The worst sign is clenching your jaw, which is not only bad for your teeth but can also make other parts of your body tense. One exercise is to let a short straw (or a toothpick) rest between your lips. If your jaw is relaxed it will be pointed down, but when you make a face or clench your jaw you will immediately notice the straw points up. This can also help you to keep your head up, so the straw doesn’t fall out.
5. Practice with a mirror
Alexander Technique is a method of posture training created by actor Frederick Alexander in the 1800s which is widely used in performing arts, especially by vocalists and actors. Alexander had problems projecting his voice during performances, but his doctors couldn’t find a physical reason why.

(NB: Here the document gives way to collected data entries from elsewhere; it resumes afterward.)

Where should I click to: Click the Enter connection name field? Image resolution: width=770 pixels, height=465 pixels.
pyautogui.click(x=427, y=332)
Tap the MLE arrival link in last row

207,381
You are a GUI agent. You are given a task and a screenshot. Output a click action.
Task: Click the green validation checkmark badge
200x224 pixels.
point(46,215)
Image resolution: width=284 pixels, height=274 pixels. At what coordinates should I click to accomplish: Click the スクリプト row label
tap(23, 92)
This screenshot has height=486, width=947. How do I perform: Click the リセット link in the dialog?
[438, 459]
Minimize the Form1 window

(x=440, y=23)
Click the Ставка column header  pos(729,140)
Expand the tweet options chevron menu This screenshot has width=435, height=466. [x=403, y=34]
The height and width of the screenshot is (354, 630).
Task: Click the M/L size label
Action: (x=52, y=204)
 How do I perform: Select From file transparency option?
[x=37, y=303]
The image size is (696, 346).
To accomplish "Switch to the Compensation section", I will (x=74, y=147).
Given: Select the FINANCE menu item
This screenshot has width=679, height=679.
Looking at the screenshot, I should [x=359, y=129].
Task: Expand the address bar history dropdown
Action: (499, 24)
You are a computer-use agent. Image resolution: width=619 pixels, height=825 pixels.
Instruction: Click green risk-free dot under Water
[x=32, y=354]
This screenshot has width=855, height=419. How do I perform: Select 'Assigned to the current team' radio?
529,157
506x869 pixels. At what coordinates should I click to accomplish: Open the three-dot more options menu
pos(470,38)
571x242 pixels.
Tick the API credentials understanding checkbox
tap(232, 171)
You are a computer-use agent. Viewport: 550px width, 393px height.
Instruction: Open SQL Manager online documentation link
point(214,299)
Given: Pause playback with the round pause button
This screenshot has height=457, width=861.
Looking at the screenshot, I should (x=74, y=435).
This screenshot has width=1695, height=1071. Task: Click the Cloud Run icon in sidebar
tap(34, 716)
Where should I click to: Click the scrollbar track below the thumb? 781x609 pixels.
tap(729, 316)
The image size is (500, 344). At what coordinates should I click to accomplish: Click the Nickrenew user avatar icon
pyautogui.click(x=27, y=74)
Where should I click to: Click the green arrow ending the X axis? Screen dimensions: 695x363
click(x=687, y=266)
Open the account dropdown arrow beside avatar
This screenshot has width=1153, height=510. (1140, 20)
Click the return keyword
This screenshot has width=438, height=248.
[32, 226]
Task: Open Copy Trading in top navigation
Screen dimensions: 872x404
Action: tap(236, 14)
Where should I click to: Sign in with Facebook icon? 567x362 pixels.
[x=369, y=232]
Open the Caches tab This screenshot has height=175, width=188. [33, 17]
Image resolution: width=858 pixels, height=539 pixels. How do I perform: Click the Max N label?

He began practicing monologues in front of mirrors, and noticed he was slouching before he started speaking which led to poor practice and poor performance. He began developing and training himself with a new method focused on awareness of one’s body using mirrors and physical exercises. You don’t need to take classes in Alexander Technique to enjoy the benefits of practicing in front of a mirror, but I would recommend them if you are having particularly painful problems.
These Cello Posture Tips Will Help You in the Long Run
Spending a little time to improve your cello posture, working with your cello teacher to make sure your work is on point, and giving posture attention moving forward is a smart investment for beginning cellists. By taking some time at the beginning, you’ll ensure you develop proper posture moving forward, so you can enjoy a healthy and happy cello career.